Referi, no início, que ao longo destes 20 anos muitas coisas positivas foram feitas em matéria de habitação. Mas também é verdade que se cometeram muitos erros e se pecou por muita inação ou falta de energia na resolução de muitos outros.

A venda avulsa de habitações municipais aos seus inquilinos; a demolição desnecessária de bairros sem se acautelar a sua substituição; o processo do Aleixo em que a componente fundamental foi a especulação imobiliária e não o direito a habitação digna; a incapacidade de investir na requalificação dos espaços envolventes aos bairros municipais; a falta de aposta em programas, sistemáticos e integrados, de intervenção social, com componentes culturais, desportivas e recreativas nos bairros, procurando envolver os seus moradores; a definição de regras de acesso à habitação municipal que mais parecem numerus clausus do que regras sociais; a incapacidade de reabilitar habitações, designadamente do chamado “Património”, muitas devolutas há anos e a degradarem-se.

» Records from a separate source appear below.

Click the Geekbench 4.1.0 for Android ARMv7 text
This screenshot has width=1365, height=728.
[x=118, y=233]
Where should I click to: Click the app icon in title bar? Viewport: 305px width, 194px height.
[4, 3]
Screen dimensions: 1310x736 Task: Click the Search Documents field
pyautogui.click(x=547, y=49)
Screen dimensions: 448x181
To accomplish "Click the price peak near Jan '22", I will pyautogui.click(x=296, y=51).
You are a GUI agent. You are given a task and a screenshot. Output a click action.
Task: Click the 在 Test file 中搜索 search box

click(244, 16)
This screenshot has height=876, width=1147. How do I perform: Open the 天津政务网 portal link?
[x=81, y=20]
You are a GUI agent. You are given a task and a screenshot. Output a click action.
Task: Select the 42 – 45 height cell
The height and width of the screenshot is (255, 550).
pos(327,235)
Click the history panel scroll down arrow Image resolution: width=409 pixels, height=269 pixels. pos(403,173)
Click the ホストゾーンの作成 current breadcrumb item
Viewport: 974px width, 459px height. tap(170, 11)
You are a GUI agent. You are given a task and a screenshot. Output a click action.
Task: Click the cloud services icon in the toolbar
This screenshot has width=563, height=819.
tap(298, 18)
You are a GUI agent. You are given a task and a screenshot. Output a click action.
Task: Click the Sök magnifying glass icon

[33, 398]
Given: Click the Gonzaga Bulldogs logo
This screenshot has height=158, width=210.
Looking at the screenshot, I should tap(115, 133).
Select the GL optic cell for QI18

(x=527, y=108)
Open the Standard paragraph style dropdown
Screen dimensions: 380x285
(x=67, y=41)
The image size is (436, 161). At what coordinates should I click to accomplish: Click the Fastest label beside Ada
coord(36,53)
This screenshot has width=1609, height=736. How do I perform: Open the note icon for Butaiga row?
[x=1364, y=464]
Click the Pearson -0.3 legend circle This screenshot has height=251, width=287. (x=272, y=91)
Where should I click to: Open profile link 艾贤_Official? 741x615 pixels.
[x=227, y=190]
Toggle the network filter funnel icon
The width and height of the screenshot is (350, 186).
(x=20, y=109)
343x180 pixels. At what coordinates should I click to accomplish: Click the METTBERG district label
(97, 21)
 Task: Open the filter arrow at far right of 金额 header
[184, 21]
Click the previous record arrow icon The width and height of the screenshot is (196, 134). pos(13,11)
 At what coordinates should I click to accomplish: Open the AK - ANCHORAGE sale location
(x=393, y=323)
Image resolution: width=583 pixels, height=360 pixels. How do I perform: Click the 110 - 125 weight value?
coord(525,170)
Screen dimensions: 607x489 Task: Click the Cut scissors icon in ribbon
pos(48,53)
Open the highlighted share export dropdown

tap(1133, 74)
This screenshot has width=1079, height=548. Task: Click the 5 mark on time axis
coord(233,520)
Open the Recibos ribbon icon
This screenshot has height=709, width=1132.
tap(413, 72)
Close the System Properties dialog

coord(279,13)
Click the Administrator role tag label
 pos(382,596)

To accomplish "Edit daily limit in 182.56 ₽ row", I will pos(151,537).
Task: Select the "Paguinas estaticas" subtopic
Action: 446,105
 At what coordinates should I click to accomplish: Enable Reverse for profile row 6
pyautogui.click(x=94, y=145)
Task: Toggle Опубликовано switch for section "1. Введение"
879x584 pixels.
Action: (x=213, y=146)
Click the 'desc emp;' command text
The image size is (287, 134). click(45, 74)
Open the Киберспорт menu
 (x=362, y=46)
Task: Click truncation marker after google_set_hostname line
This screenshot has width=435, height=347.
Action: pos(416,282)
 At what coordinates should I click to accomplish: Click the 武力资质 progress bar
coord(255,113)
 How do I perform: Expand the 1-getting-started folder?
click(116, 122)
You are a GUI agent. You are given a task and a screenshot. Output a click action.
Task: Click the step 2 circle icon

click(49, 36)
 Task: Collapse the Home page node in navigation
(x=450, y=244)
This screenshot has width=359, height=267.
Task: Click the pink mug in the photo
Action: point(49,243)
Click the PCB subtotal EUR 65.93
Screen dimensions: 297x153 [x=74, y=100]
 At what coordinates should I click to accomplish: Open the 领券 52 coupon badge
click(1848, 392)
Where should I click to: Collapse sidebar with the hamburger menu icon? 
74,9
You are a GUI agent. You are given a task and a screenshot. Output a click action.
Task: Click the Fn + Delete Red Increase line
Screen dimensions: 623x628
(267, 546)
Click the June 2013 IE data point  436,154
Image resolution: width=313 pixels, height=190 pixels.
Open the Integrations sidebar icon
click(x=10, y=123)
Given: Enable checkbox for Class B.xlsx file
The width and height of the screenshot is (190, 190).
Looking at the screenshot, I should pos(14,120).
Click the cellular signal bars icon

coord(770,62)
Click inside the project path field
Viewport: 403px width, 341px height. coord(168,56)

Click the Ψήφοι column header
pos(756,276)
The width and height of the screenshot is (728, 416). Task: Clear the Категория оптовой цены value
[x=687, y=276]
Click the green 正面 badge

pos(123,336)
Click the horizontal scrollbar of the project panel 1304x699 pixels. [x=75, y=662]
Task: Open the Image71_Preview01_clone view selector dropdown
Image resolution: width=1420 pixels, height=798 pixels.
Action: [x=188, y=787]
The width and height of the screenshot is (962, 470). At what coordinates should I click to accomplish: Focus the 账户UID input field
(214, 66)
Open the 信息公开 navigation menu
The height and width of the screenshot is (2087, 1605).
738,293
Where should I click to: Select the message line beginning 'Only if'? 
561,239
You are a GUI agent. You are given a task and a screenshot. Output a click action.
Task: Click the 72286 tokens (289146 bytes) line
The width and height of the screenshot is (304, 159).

Ao convocarmos esta sessão extraordinária da Assembleia Municipal do Porto, e é a quarta vez que o assunto da Habitação é aqui discutido em várias das suas vertentes, queremos contribuir, mais uma vez, para a resolução do problema. Acreditando que, pondo o dedo na ferida, fazemos com que não se esqueça que o problema existe. E apresentando propostas concretas que, concorde-se ou não com o seu conteúdo, resultam do conhecimento adquirido, num trabalho ímpar que devia ser valorizado e aproveitado pela maioria municipal, no contacto com as populações nos locais onde estas vivem e no gabinete de atendimento municipal que é uma referência autárquica.

Vivemos, hoje, um momento fundamental. Por um lado, não tenhamos dúvidas que a pandemia vai produzir uma crise económica e social que levará ao agravamento do já grave problema habitacional do Porto, com muitas famílias a engrossarem o rol daquelas que precisam de apoio municipal para viverem com condições habitacionais mínimas. Por outro, porque, finalmente, parece ver-se luz na existência de apoios efetivos (e não apenas de propaganda) por parte do governo para a habitação social. E ainda porque, no âmbito do Programa de Recuperação e Resiliência, estão inscritas importantes verbas para habitação social.

O que aumenta a nossa responsabilidade. De tomarmos decisões políticas certas quanto à forma como investiremos estes dinheiros públicos. E de as tomarmos com a celeridade que a gravidade da situação exige.

Esperamos, com sinceridade e humildade democrática, que esta Assembleia contribua para estes dois objetivos.